Here is an Irish Poem I discovered quite a long time ago that always touched my heart and soul, and although it certainly doesn’t reflect my mindset today, it still resonates deep within when I read it and shows the fuel that kept the IRA fighting for decades. It was probably written in the 1920’s, following the Easter Rising (1916) and the O’Connel street events (1922 – Cathal Brugha died which started the Irish War of Independence). There isn’t much information on it and it is quite a rare piece.
Note that although I clearly love Ireland, I’m not Irish, and I’m against violence, not praising war at all or what the IRA did, just watching history and facts and just following the heart.
Who dares to say forget the past, to men of Irish birth?
Who dares to say cease fighting, for our place upon this earth?
Let remembrance be our watchword, and our dead we’ll never fail.
Let their graves be to us as milestones, on that blood-soaked one-way trail.
Remember how Owain Rowe fought, Port Lester mill beside.
No man can say a coward fell when Hugh O’Donnell died.
Remember Ruth and Sarsfield and forget, whoever will,
That glorious stand at Limerick, at Kilnacaden hill.
How Emmett’s gallant handful, in historic Dublin Town,
Came out to give their challenge to the forces of the crown.
And then for a time, ’twas silence. Was Ireland’s struggle done?
The answer’s in the negative, thundered many a Fenian gun.
And then when England thought she’d won, that we at last were meek,
Roared forth a glorious challenge of the men of Easter Week!
Remember how our solders fought the scum of many lands,
Fought the scum of British prisons – and Britain’s “Black and Tans”.
And then by men we trusted, this land of ours was sold.
They sold our friends to enemies, as Judas did of old.
Remember how in Kerry they butchered our lads like swine!
God!

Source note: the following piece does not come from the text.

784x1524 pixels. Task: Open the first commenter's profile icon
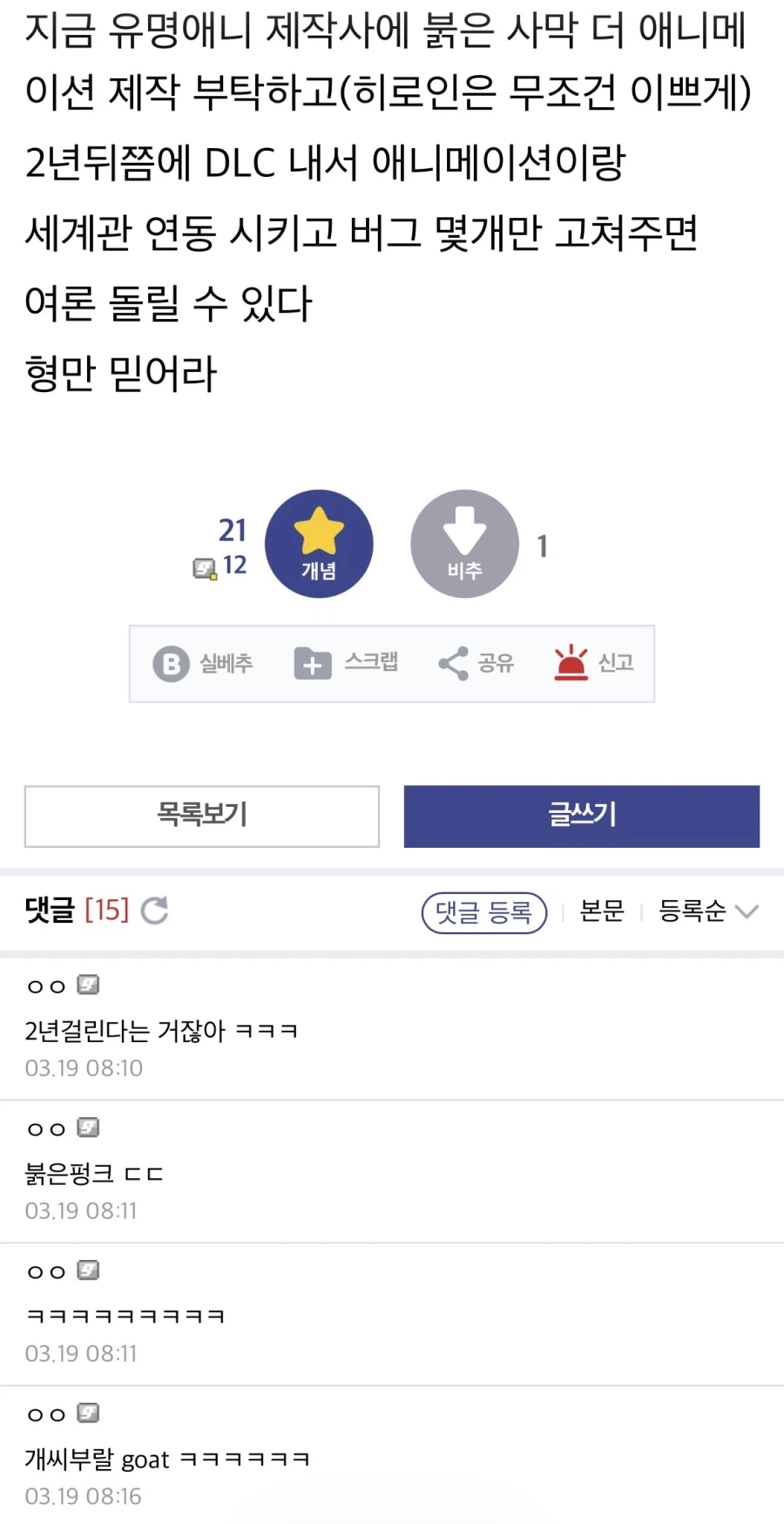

Think of Ballyseedy, where they tied them to a mine.
How Rory and Liam and Dick and Joe, to glut the Imperial beast,
Were murdered, while in prison, on our Blessed Lady’s feast.
How, with overworked revolver as he dashed from that hotel,
Rode a rebel’s last defiance as Cathal Brugha fell.
Hear we not the voice of Connelly, the worker-soldier friend?
Our conquered soul asserts itself, and WE SHALL RISE AGAIN!
For Freedom, yes and not to starve, and not for rocks and clay,
But for the lives of Ireland’s working class, we fight and die today.
And what, says Cathal Brugha, if the last man is on the ground,
If he is lying, week and helpless, and his enemies ring him round?
If he’s fired his final bullet, if he’s fired his final shot,
And they say, Come into the Empire, he should answer, I WILL NOT!
Then back, back to that one-way trail.
Ní Síocháin go Saoirse (No Peace Until Freedom) is the war cry of the Gael!
While our country stands beside us with the blood of martyrs set,
Wayside crosses to remind us, WHO DARES TO SAY FORGET?
While Emmett’s tomb is uninscribed, until we our rights assert,
Until our country takes her place among the nations of the earth.